Elizabeth Tsurkov falou à BBC de Israel, onde está se recuperando de sua provação

Uma mulher israelo-russa mantida em cativeiro durante dois anos e meio por militantes no Iraque contou à BBC como inventou “confissões” para tentar fazer com que os seus captores parassem de torturá-la.

Elizabeth Tsurkov, que foi libertada em setembro, diz que sofreu abusos extremos durante 100 dias, deixando-a com cicatrizes físicas e mentais.

Aviso: este artigo contém conteúdo angustiante, incluindo descrições de tortura

“Minha saúde não está boa”, diz Tsurkov.

A entrevista que ela concedeu à BBC Newshour foi realizada no centro de Israel, apoiada numa cama. Já se passaram quase três meses após a sua libertação do cativeiro no Iraque, onde foi mantida detida durante 903 dias. Os primeiros quatro meses e meio foram particularmente brutais: ela foi, diz ela, amarrada e pendurada no teto, chicoteada, abusada sexualmente e eletrocutada.

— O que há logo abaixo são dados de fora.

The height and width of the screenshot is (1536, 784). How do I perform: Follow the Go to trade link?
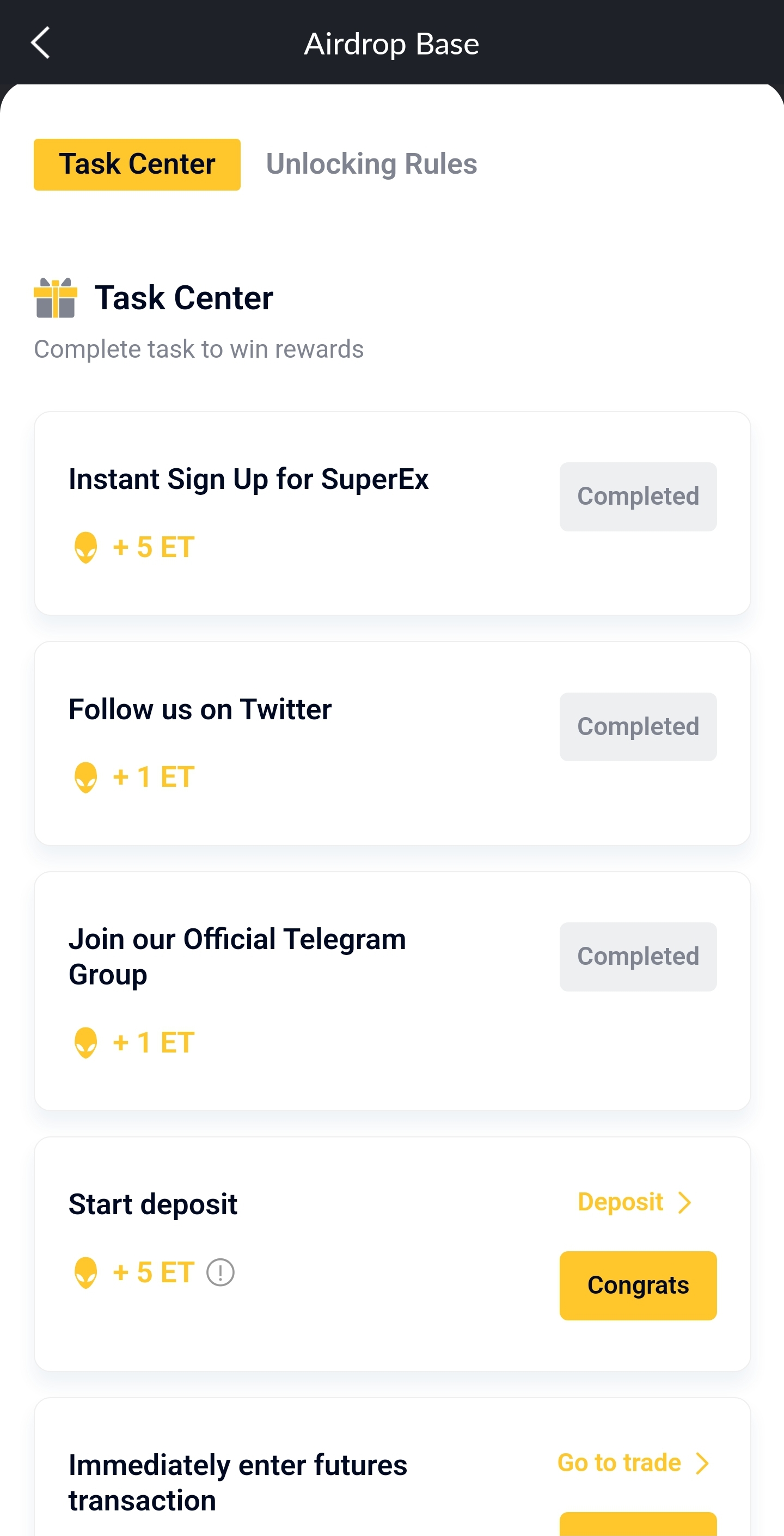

Em Março de 2023, Tsurkov, uma estudante de doutoramento de 39 anos na Universidade de Princeton, nos EUA, vivia em Bagdad, realizando trabalho de campo para o seu doutoramento em política comparada. Ela concordou em conhecer uma mulher que se descrevia como amiga de um amigo. A mulher nunca apareceu. A Sra. Tsurkov começou a caminhar para casa. Ela diz que um carro parou atrás dela e dois homens a arrastaram, espancando-a e agredindo-a sexualmente. Ela foi levada para a periferia da capital.

“Durante o primeiro mês, eles me deixaram passar fome e me interrogaram, mas na época não sabiam da minha cidadania israelense. Eles estão simplesmente convencidos de que todos os estrangeiros são espiões.”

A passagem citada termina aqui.